SET EXERCISE: Extract every line of the data below, keeping each character unchanged and leaving nothing out.
══════════
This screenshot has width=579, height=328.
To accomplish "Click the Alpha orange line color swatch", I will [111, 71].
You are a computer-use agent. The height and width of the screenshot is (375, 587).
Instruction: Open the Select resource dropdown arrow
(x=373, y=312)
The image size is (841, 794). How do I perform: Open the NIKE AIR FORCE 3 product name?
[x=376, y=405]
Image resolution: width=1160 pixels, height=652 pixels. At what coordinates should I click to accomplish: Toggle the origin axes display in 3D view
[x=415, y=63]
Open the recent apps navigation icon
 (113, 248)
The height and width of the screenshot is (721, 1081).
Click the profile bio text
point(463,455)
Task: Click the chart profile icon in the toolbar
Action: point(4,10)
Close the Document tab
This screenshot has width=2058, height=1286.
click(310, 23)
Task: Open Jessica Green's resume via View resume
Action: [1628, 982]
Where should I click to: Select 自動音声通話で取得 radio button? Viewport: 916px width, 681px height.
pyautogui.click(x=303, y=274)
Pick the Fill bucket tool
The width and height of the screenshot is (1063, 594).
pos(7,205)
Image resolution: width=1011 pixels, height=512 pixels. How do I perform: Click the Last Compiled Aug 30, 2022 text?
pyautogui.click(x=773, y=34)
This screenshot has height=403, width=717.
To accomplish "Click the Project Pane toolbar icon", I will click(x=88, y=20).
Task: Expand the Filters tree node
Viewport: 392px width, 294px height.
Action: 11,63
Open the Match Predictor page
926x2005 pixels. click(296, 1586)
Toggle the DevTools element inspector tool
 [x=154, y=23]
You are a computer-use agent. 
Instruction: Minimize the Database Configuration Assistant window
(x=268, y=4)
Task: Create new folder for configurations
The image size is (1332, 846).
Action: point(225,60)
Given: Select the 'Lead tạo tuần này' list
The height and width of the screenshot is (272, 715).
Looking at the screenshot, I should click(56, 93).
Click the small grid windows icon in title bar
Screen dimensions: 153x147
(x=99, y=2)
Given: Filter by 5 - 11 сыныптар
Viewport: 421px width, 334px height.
══════════
OUTPUT FOR THIS TASK:
This screenshot has width=579, height=328.
To accomplish "Click the Alpha orange line color swatch", I will [111, 71].
You are a computer-use agent. The height and width of the screenshot is (375, 587).
Instruction: Open the Select resource dropdown arrow
(x=373, y=312)
The image size is (841, 794). How do I perform: Open the NIKE AIR FORCE 3 product name?
[x=376, y=405]
Image resolution: width=1160 pixels, height=652 pixels. At what coordinates should I click to accomplish: Toggle the origin axes display in 3D view
[x=415, y=63]
Open the recent apps navigation icon
 (113, 248)
The height and width of the screenshot is (721, 1081).
Click the profile bio text
point(463,455)
Task: Click the chart profile icon in the toolbar
Action: point(4,10)
Close the Document tab
This screenshot has width=2058, height=1286.
click(310, 23)
Task: Open Jessica Green's resume via View resume
Action: [1628, 982]
Where should I click to: Select 自動音声通話で取得 radio button? Viewport: 916px width, 681px height.
pyautogui.click(x=303, y=274)
Pick the Fill bucket tool
The width and height of the screenshot is (1063, 594).
pos(7,205)
Image resolution: width=1011 pixels, height=512 pixels. How do I perform: Click the Last Compiled Aug 30, 2022 text?
pyautogui.click(x=773, y=34)
This screenshot has height=403, width=717.
To accomplish "Click the Project Pane toolbar icon", I will click(x=88, y=20).
Task: Expand the Filters tree node
Viewport: 392px width, 294px height.
Action: 11,63
Open the Match Predictor page
926x2005 pixels. click(296, 1586)
Toggle the DevTools element inspector tool
 [x=154, y=23]
You are a computer-use agent. 
Instruction: Minimize the Database Configuration Assistant window
(x=268, y=4)
Task: Create new folder for configurations
The image size is (1332, 846).
Action: point(225,60)
Given: Select the 'Lead tạo tuần này' list
The height and width of the screenshot is (272, 715).
Looking at the screenshot, I should click(56, 93).
Click the small grid windows icon in title bar
Screen dimensions: 153x147
(x=99, y=2)
Given: Filter by 5 - 11 сыныптар
Viewport: 421px width, 334px height.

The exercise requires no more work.